Bhumi memperhatikan penampilan Aqila dengan seksama. Hari ini penampilan gadis didekatnya sangatlah berbeda apalagi dengan dress putih selutut dengan cardigan biru memberikan aura lain yang membuat Bhumi terdiam. Apakah Aqila memang memiliki aura menenangkan seperti ini? Bahkan wajah gadis itu terlihat begitu cantik tanpa make up yang terlalu banyak diwajahnya.

"Den!"

"Den Bhumi!" Teriak Aqila memecahkan fokus Bhumi.

"Apa?" Bhumi beralih menatap mata Aqila.

"Den Bhumi bisa jauhan? Saya udah di pojok lho ini!" Pinta Aqila.

Bhumi melihat dirinya dan Aqila. Sejak kapan dia berada di pojok dan mengurung Aqila seperti ini? Buru-buru Bhumi menarik tubuhnya dan berada di ujung lain. Dia memang sudah tidak waras! Bhumi merutuki kesalahannya lagi dan lagi. Jangan sampai Aqila tahu apa yang terjadi semalam.

Pak Helmi hanya mampu menahan senyuman di depan. Dia tahu ada sesuatu di antara mereka. Tapi hanya Bhumi yang bisa merasakannya sedangkan Aqila hanya anak yang tidak tahu apapun. Tapi mau bagaimanapun mereka tidak mungkin bersatu. Pak Helmi merasa kasian pada tuan mudanya. Majikan dan pembantu tidak mungkin bisa menyimpan rasa satu sama lain. Mereka berbeda kasta!
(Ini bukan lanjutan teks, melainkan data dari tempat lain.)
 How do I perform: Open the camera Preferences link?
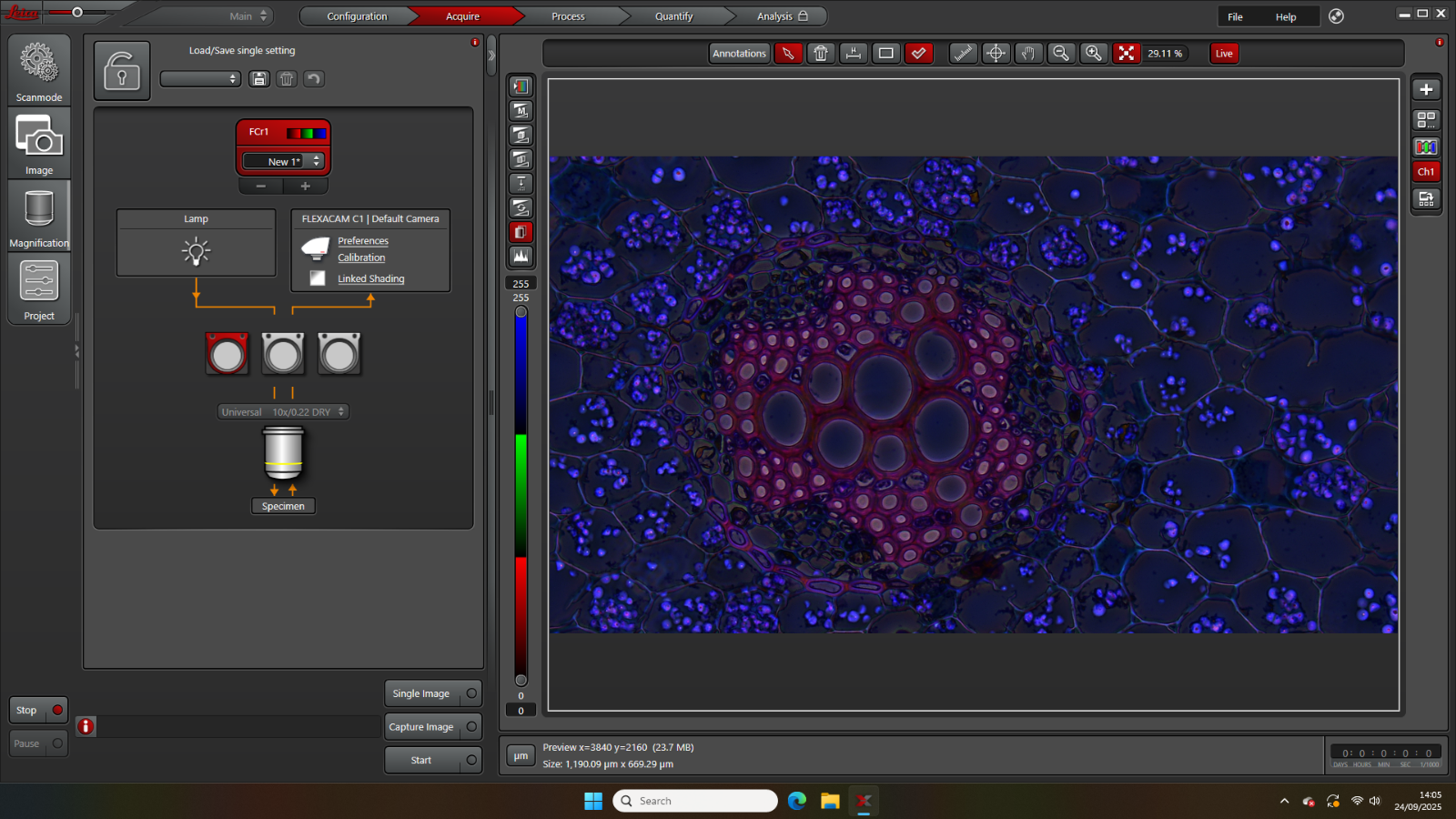tap(363, 241)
"Semoga kalian diberi jalan sama yang di atas!"

🔎🔎🔎

Aqila mengambil beberapa sayuran yang telah dia pilih. Juga buah-buahan untuk menunjang kesehatan Keluarga Gunawan. Sebagai seorang pembantu rumah tangga yang baik, dia harus memperhatikan gizi dan nutrisi mereka. Bhumi hanya mengikuti Aqila dari belakang seperti seorang suami yang membawa troli belanja istrinya.

"Lihat itu, masih muda udah nikah aja!"

"Iya, tapi ganteng sama cantik! Cocok!"

"Suaminya ganteng! Beruntung banget istrinya!"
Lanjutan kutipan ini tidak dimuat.